• _Set problem_
Write out each line of the listing below word for word, leaving out the pictures.

[Records for locating described items]
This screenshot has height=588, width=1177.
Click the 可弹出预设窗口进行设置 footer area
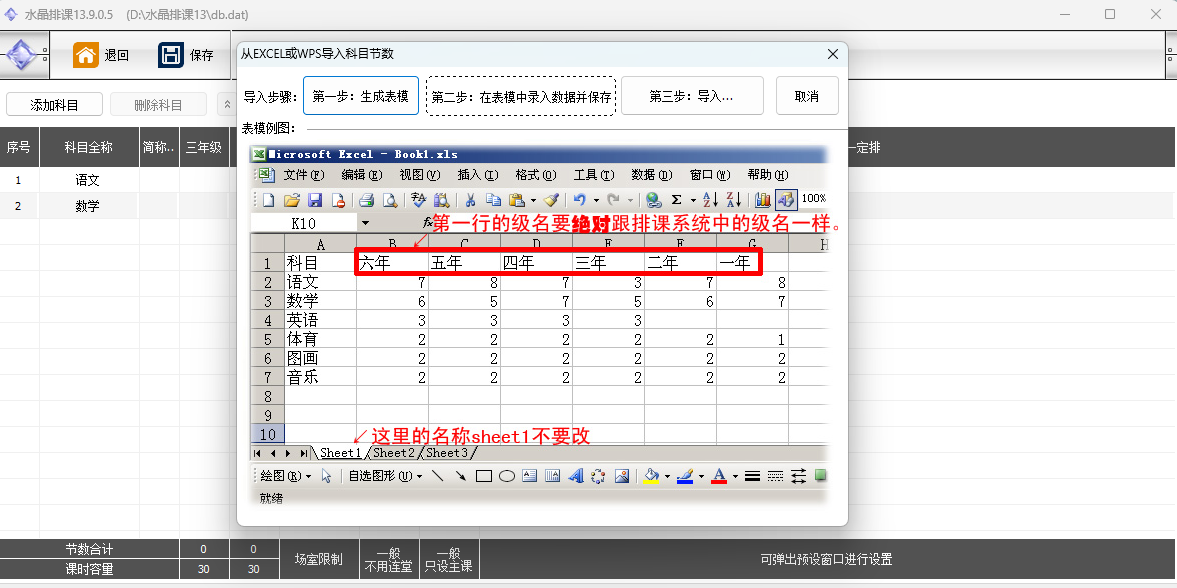pyautogui.click(x=825, y=560)
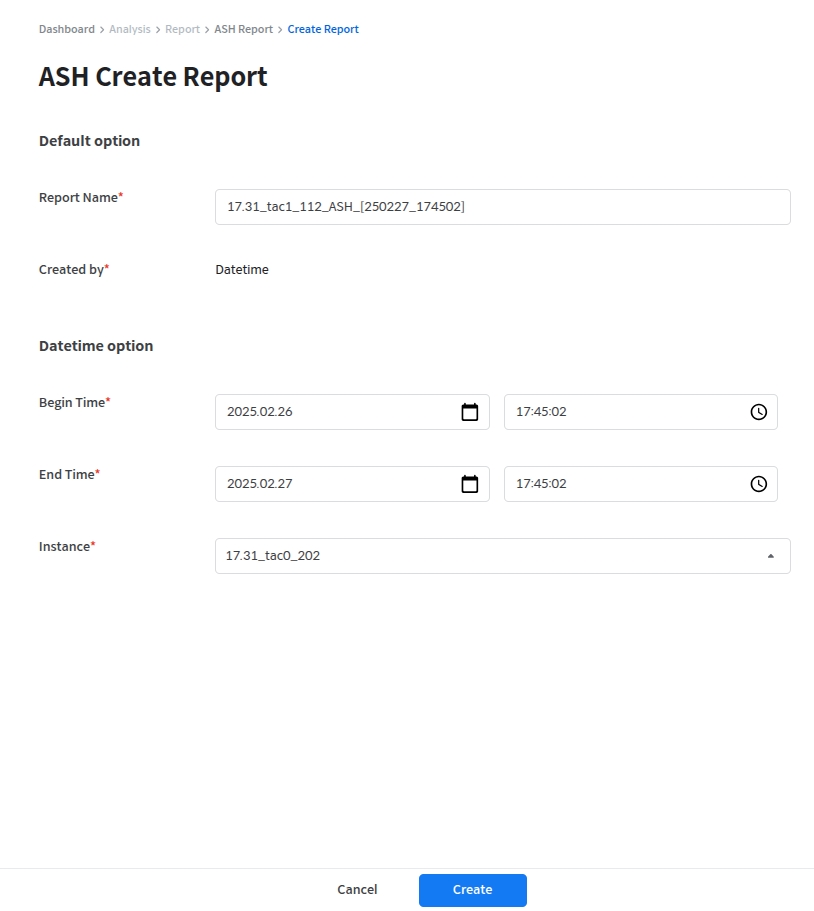Navigate to Analysis breadcrumb item

(x=130, y=29)
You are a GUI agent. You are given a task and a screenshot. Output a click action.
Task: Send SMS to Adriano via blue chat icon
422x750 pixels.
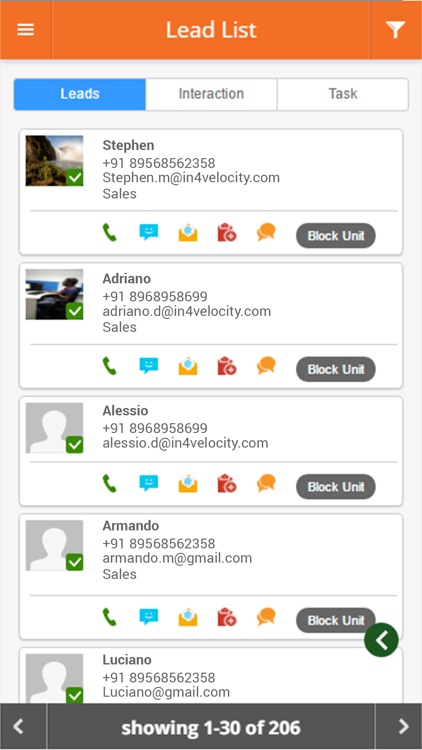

• _Completed exercise_
This screenshot has height=588, width=1177.
Click the 可弹出预设窗口进行设置 footer area
pyautogui.click(x=825, y=560)
Navigate to Analysis breadcrumb item

(x=130, y=29)
You are a GUI agent. You are given a task and a screenshot. Output a click action.
Task: Send SMS to Adriano via blue chat icon
422x750 pixels.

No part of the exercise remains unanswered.